Ia adalah milik komunitas, dikelola oleh komunitas, dan dikembalikan sepenuhnya untuk kesehatan komunitas. Tidak ada klinik swasta. Tidak ada antrean berbayar. Tidak ada pasien yang pulang dengan tangan kosong karena tidak mampu membayar.
Setiap tahun, dalam perayaan ritual Bakupukul Manyapu masyarakat setempat pada tanggal 8 Syawal, setelah menyelesaikan puasa Ramadhan dan puasa sunnah enam Syawal, Nyuwelain Matehu tampil dalam fungsi paling nyatanya: menyembuhkan luka.
Para peserta yang mengikuti atraksi ritual, di mana seluruh anggota tubuh badan terpecah-pecah dan atau berdarah akibat cambukan lidi aren, keluar dengan luka yang kemudian dioleskan Nyuwelain Matehu. Luka itu mengering dan sembuh tanpa bekas. Bagi masyarakat Mamala, ini adalah ilmu pengetahuan yang mereka warisi.
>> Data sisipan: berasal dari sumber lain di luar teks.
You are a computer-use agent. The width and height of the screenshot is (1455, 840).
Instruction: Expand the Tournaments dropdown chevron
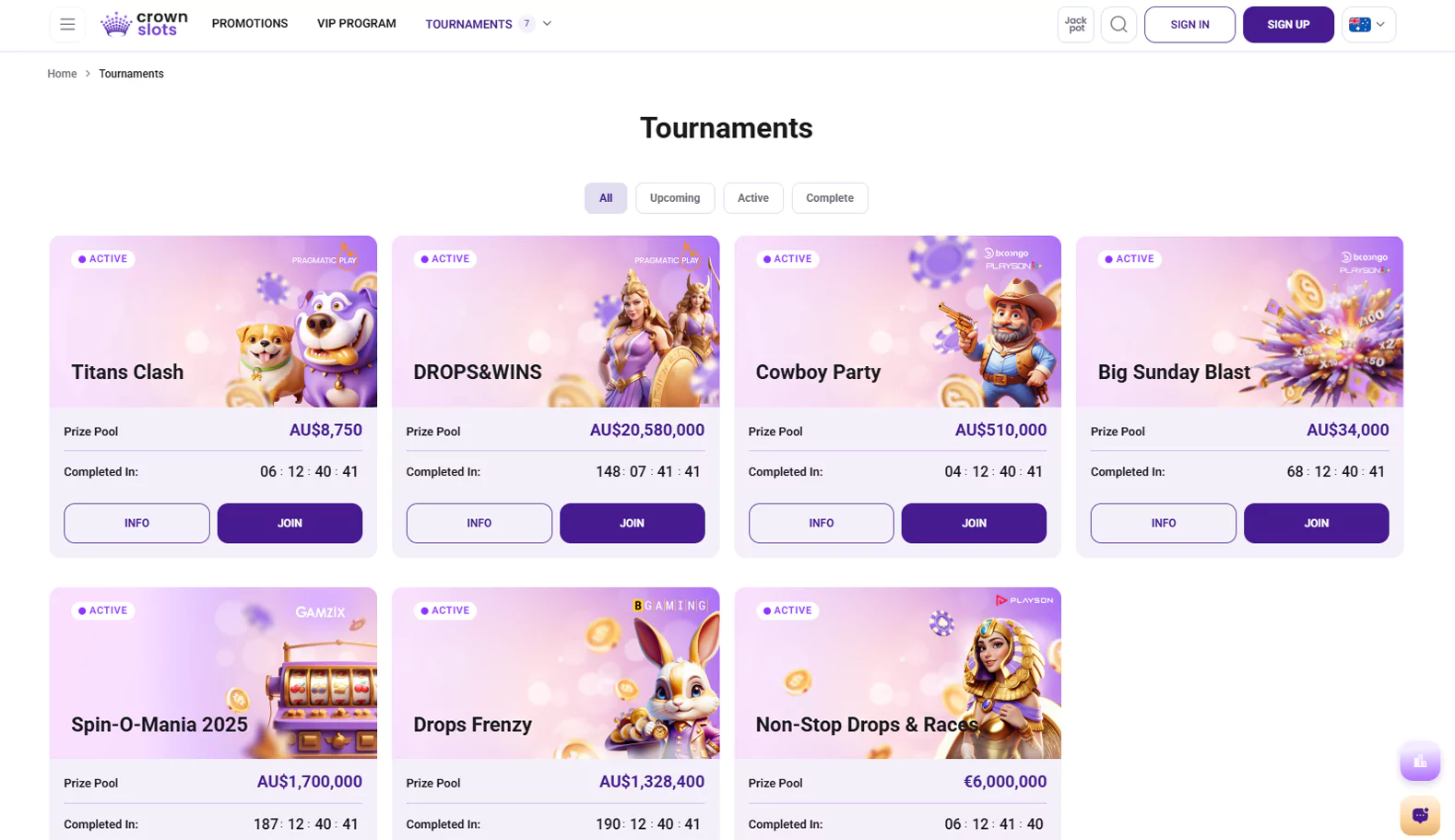pyautogui.click(x=547, y=24)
“Nyuwelain Matehu bermakna kebersamaan sesama manusia tanpa nirlaba. Tidak dapat diperjualbelikan dan dilarang untuk meminta bayaran atas pekerjaan pembuatannya, karena ia adalah milik seluruh masyarakat Negeri Mamala.”Sumber: Buku Bakupukul Manyapu, Komunikasi Ritual Masyarakat Adat Mamala, LP2M IAIN Ambon, 2018
Hak Adat yang Tidak Bisa Digantikan: Siapa yang Boleh Membuat Nyuwelain Matehu
Tidak sembarang orang bisa membuat Nyuwelain Matehu. Menurut tradisi adat yang telah dijaga selama berabad-abad dan didokumentasikan secara akademik oleh Dr. H. Sulaeman dan Drs. Mahdi Malawat dari IAIN Ambon, pembuatan minyak ini harus dilakukan oleh Imam Tunny dan keturunannya, merekalah yang berhak atas adat dan tidak bisa diganti oleh keturunan lain maupun marga lainnya.
Keturunan Imam Tunny di Negeri Mamala bermarga Mony, dan lelaki tertua dari marga Mony menjadi Imam Tunny yang bertugas sebagai penghulu Masjid al-Muhibbin Negeri Mamala.
Di antara anggota marga Mony yang dipercaya membuat minyak ini, ada satu syarat khusus yang tidak bisa diabaikan: pembuatannya harus dilakukan oleh anak gadis dari marga Mony yang belum mendapat haid, masih suci dan bersih.
Simbolisasi hati yang bersih dari orang yang mengerjakan mengandung pesan komunikasi verbal dan nonverbal yakni meniupkan doa pada minyak sebagai inti dari seluruh prosesi.